When it comes to your projects, are you creating a budget?
Or do you just have a general sense of how much certain things are going to cost and keep a tally in your head?
(This question applies both to your life and any project you might have…but since I am a business coach for musicians, I’m going to talk about a music project.)
Look, I get it. Who wants to sit down with spreadsheets and numbers when there’s art to be made? Plus, how the heck do you know how much everything is going to cost anyway?
My clients are highly intelligent overachievers, fully capable of creating a simple spreadsheet…and in my two years of coaching, not one has said “yes” when I ask them, “Do you have a budget?” Most of them haven’t thought of it, and one even asked me why they should bother.
I’ll tell you why.
A budget helps us get a tangible understanding of how big our goals are. It helps us ourselves ask tough questions about what is necessary and what is nice to have, and it can even act as a to-do list as we get further along in the process.
Your budget is the scaffolding for your project: something that provides structure and a point of reference as you grow and build out.
So…where do you even start?
To keep things simple, break down your expenses into categories. I like to use the following:
• General & Administration (known in the biz as “G/A”)
• Program Expenses
Then under Program Expenses, I break it down even further into the following buckets:
• Marketing & Advertising (all the money that goes into promoting the project)
• Talent (artists, engineers, production crew, etc.)
• Facilities & Equipment (instrument rental, equipment, space rental, etc.)

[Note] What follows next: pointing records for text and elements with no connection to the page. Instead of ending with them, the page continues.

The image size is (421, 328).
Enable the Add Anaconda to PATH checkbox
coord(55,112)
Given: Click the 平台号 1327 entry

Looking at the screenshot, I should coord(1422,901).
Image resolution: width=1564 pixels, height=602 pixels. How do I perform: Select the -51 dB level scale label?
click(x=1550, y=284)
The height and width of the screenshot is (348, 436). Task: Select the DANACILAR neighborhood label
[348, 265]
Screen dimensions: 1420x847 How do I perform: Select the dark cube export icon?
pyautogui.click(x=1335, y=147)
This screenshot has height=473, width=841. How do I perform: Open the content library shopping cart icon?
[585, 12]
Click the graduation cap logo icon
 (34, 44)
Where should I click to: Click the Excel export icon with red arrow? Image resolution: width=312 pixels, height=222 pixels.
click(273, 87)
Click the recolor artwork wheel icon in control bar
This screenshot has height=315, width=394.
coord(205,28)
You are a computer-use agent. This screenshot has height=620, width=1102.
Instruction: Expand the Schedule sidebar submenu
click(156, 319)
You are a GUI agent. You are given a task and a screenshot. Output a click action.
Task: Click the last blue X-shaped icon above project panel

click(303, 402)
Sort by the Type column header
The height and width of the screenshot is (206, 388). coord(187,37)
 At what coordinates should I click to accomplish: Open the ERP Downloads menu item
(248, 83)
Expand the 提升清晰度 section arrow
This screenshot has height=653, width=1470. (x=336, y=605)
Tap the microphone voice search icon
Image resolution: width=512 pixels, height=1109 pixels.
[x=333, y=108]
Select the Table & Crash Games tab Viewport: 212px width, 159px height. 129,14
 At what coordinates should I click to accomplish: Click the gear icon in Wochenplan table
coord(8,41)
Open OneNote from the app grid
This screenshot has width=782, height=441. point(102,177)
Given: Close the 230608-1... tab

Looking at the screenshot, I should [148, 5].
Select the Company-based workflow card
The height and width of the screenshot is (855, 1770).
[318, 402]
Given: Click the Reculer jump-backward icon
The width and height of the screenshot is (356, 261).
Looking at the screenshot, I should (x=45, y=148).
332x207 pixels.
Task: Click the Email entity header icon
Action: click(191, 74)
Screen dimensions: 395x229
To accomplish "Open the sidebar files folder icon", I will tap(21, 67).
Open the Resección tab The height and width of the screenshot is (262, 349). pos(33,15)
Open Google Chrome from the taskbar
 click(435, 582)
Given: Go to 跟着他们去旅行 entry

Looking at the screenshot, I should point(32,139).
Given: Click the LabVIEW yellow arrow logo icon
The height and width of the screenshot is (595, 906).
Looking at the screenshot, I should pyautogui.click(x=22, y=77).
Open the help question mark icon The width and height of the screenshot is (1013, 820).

• Royalties & Rights (any licensing or royalties that you need to pay for the music you are performing)
If you want to see a sample of what this looks like, check out my Sample Project Budget & Cash Flow for free here. If I’ve shared this spreadsheet with you before, I’ve made a few changes! Feel free to save a copy to your drive and tweak it to make it your own.
Of course you can categorize these expenses any way you wish! Sometimes you’ll need to categorize it according to the way a particular grant application wants the numbers to be displayed, or your accountant has suggested something different. These are simply the way my brain likes to lump things together.
Try to think of every expense you might possibly incur. Add line items and categories as needed. The point is to get a clear idea of what your project will reasonably cost (and if you want to think even bigger, you can create a separate pie-in-the-sky budget that has all the things you would pay for if you had unlimited funds).
Once you figure out how much it’s all going to cost, then it’s time to figure out how to pay for it all.